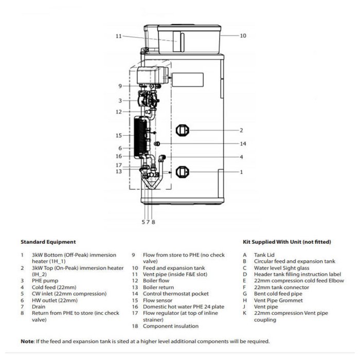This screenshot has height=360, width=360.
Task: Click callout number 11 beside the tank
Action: pyautogui.click(x=118, y=36)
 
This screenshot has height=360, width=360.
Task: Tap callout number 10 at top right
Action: pyautogui.click(x=243, y=35)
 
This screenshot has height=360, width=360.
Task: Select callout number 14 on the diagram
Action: pyautogui.click(x=243, y=143)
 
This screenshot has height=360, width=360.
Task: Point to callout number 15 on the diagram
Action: pyautogui.click(x=118, y=135)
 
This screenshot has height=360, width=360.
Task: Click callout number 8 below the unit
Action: pyautogui.click(x=153, y=222)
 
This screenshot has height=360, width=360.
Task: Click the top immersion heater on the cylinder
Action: pyautogui.click(x=182, y=131)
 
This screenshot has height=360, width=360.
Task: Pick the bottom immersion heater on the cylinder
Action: pyautogui.click(x=182, y=172)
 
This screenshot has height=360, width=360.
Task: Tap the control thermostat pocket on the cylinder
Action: pyautogui.click(x=157, y=143)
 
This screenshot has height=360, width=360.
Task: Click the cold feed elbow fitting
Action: pyautogui.click(x=163, y=158)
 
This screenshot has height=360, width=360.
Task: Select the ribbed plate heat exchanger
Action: pyautogui.click(x=140, y=137)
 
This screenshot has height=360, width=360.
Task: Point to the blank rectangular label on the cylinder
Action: pyautogui.click(x=188, y=80)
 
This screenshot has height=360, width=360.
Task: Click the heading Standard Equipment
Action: pyautogui.click(x=48, y=242)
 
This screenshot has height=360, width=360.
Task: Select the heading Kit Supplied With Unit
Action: pyautogui.click(x=287, y=242)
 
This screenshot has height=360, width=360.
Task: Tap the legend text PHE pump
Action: pyautogui.click(x=45, y=281)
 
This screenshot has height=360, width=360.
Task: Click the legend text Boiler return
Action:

-------------------------

**What is asked:** Turn every line of the records above into a JSON list of strings, one string per line, skipping blank lines and leaving out the pictures.

**Task answer:**
[
  "This screenshot has height=360, width=360.",
  "Task: Click callout number 11 beside the tank",
  "Action: pyautogui.click(x=118, y=36)",
  "This screenshot has height=360, width=360.",
  "Task: Tap callout number 10 at top right",
  "Action: pyautogui.click(x=243, y=35)",
  "This screenshot has height=360, width=360.",
  "Task: Select callout number 14 on the diagram",
  "Action: pyautogui.click(x=243, y=143)",
  "This screenshot has height=360, width=360.",
  "Task: Point to callout number 15 on the diagram",
  "Action: pyautogui.click(x=118, y=135)",
  "This screenshot has height=360, width=360.",
  "Task: Click callout number 8 below the unit",
  "Action: pyautogui.click(x=153, y=222)",
  "This screenshot has height=360, width=360.",
  "Task: Click the top immersion heater on the cylinder",
  "Action: pyautogui.click(x=182, y=131)",
  "This screenshot has height=360, width=360.",
  "Task: Pick the bottom immersion heater on the cylinder",
  "Action: pyautogui.click(x=182, y=172)",
  "This screenshot has height=360, width=360.",
  "Task: Tap the control thermostat pocket on the cylinder",
  "Action: pyautogui.click(x=157, y=143)",
  "This screenshot has height=360, width=360.",
  "Task: Click the cold feed elbow fitting",
  "Action: pyautogui.click(x=163, y=158)",
  "This screenshot has height=360, width=360.",
  "Task: Select the ribbed plate heat exchanger",
  "Action: pyautogui.click(x=140, y=137)",
  "This screenshot has height=360, width=360.",
  "Task: Point to the blank rectangular label on the cylinder",
  "Action: pyautogui.click(x=188, y=80)",
  "This screenshot has height=360, width=360.",
  "Task: Click the heading Standard Equipment",
  "Action: pyautogui.click(x=48, y=242)",
  "This screenshot has height=360, width=360.",
  "Task: Select the heading Kit Supplied With Unit",
  "Action: pyautogui.click(x=287, y=242)",
  "This screenshot has height=360, width=360.",
  "Task: Tap the legend text PHE pump",
  "Action: pyautogui.click(x=45, y=281)",
  "This screenshot has height=360, width=360.",
  "Task: Click the legend text Boiler return",
  "Action:"
]